Let me stop all of you who are itching to hit the comments section and tell me about all the kids you know who didn’t start walking until they were 18 months and how they are perfectly fine today. I do NOT think that there is anything wrong with my little girl. But I also know that the earlier you begin to address learning delays the easier and faster it is for a kid to overcome them. I know she’s prone to the delays, and if there are services that are available to us, why not avail ourselves of them? I might joke about K being lazy, but the truth is that she’s clearly motivated to do a lot of these things – she just hasn’t quite gotten there yet. She will; I have no doubt.

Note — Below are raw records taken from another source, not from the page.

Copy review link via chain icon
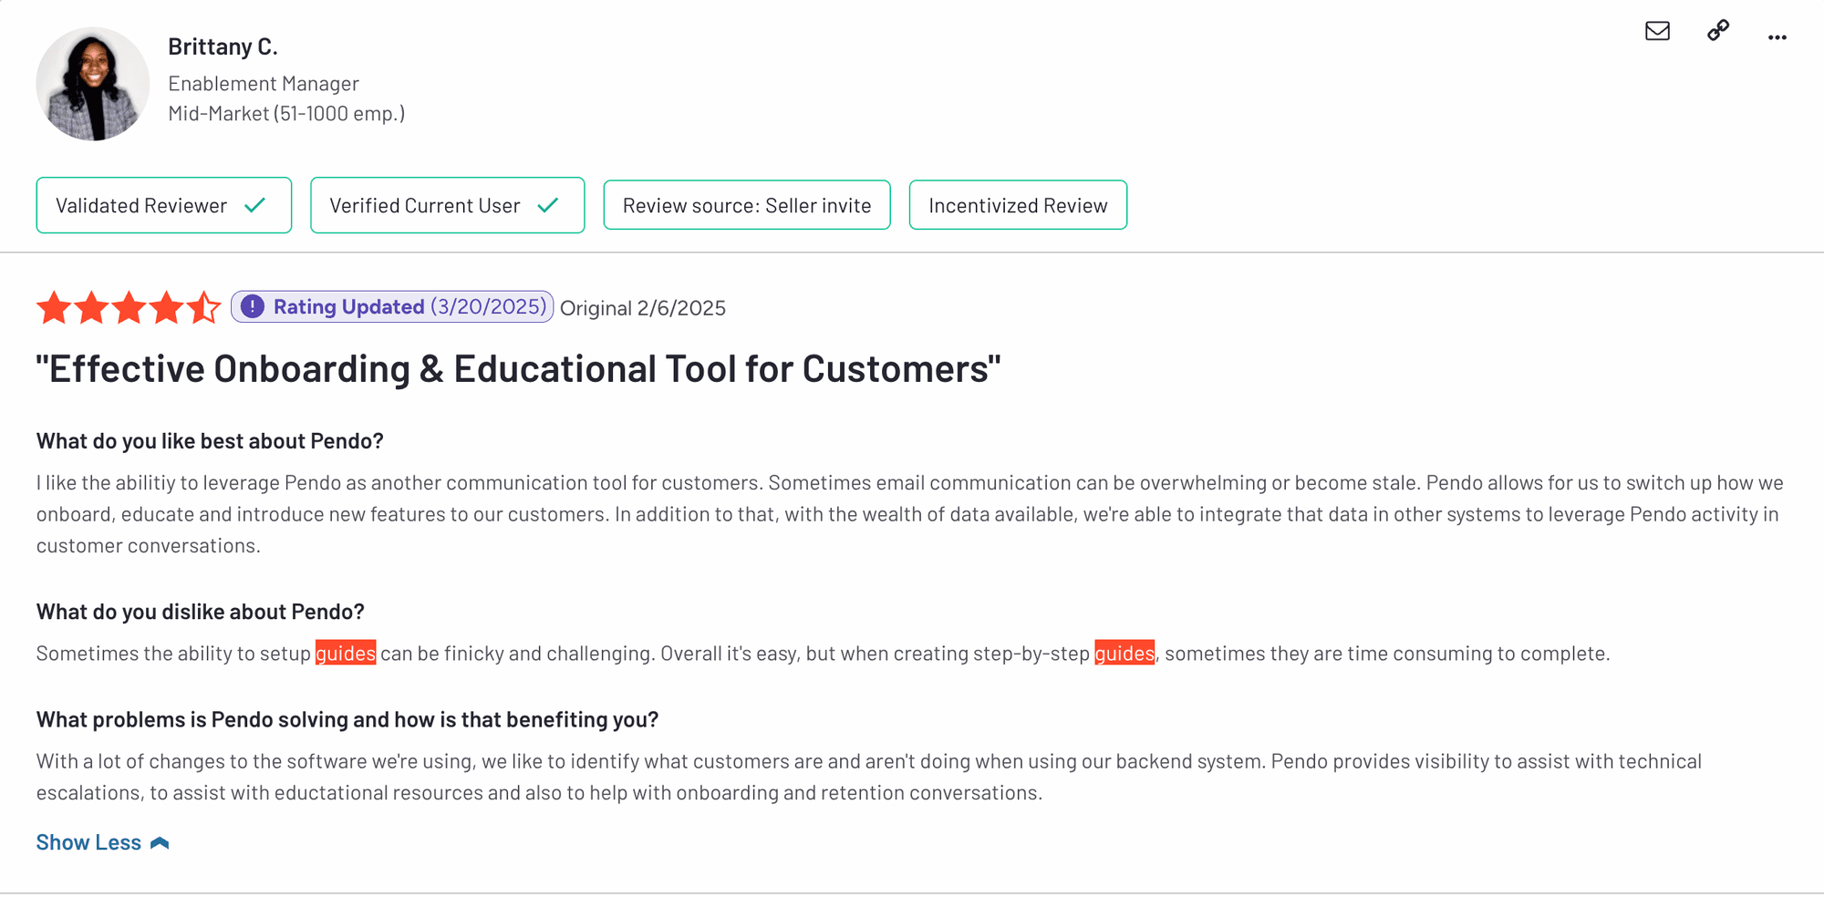Image resolution: width=1824 pixels, height=897 pixels. [x=1718, y=31]
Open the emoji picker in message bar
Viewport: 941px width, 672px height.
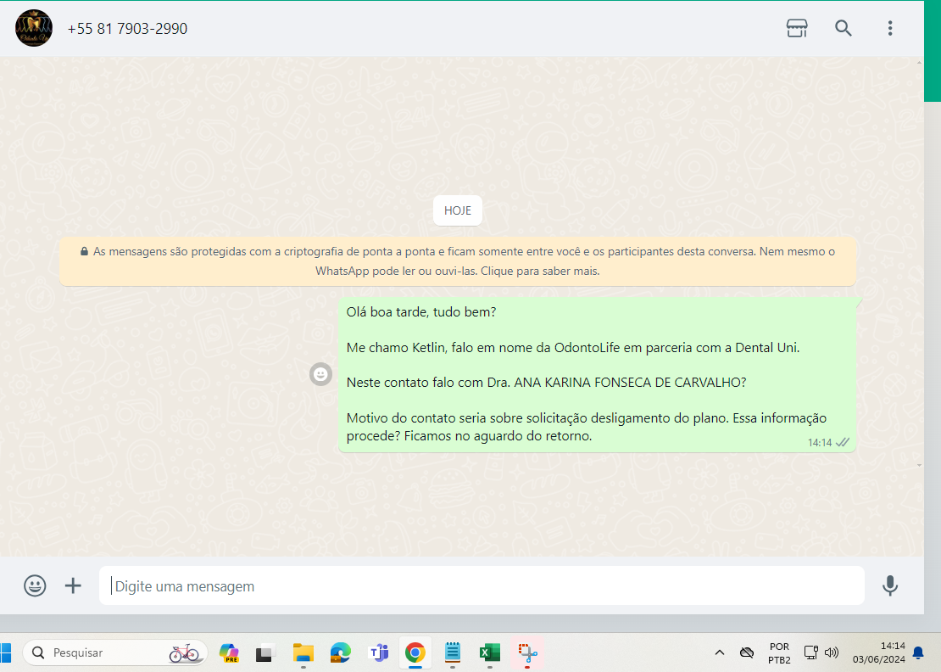coord(35,585)
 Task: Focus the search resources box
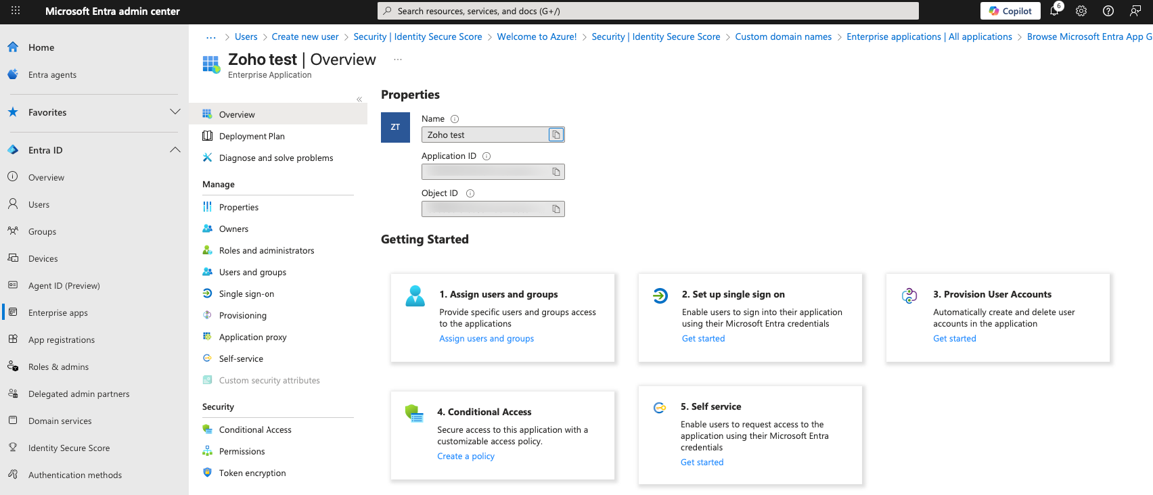pyautogui.click(x=648, y=11)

And I’ll be left longing for these days of relative peace. 🙂
There are two fascinating things about this process though. The first is a reminder of something we (and every other parent) have witnessed from the day this little tiny being wails their first cry. In the two weeks between her assessment and our meeting this morning to develop her “plan,” K has been on a high-speed train through development (and a real high-speed train, not the Acela). Two weeks ago, she couldn’t open a small jewelry box and would ask for help. Now she can. She couldn’t stand without pulling herself up on something; now she can. She could only stay standing for seconds, she can now do it for a lengthy period of time. She can feed herself oatmeal (sort of). It’s been super fun to watch in such a short period of time.
The second fascinating thing about this is how sensitive people seem to be about Early Intervention. I’ve met parents who don’t like to talk about it or who seem ashamed, and people who seem surprised that I’m so open about it. There’s nothing wrong with my kid (or anyone else’s that is developmentally delayed). But she’s going to require a little extra help in some areas. And that’s just fine. Other kids have to be encouraged to read or to take a nap or to sleep through the night or to drink out of a sippy cup or or or or or…. It’s sort of surprising that there is still something of a stigma around a topic like this. I’ll grant you that it’s slight, but it’s really interesting to observe. Even some (not all) of the people who are anxious to reassure me by telling me about how little Johnny didn’t walk until he was 18 months are doing so to assure me that my kid isn’t really delayed. Now that may be true, since the walking age spectrum is certainly a very large one, but it’s just as likely that she may need a little help.
What matters is that she’s engaged, interested and progressing – at whatever rate that suits her.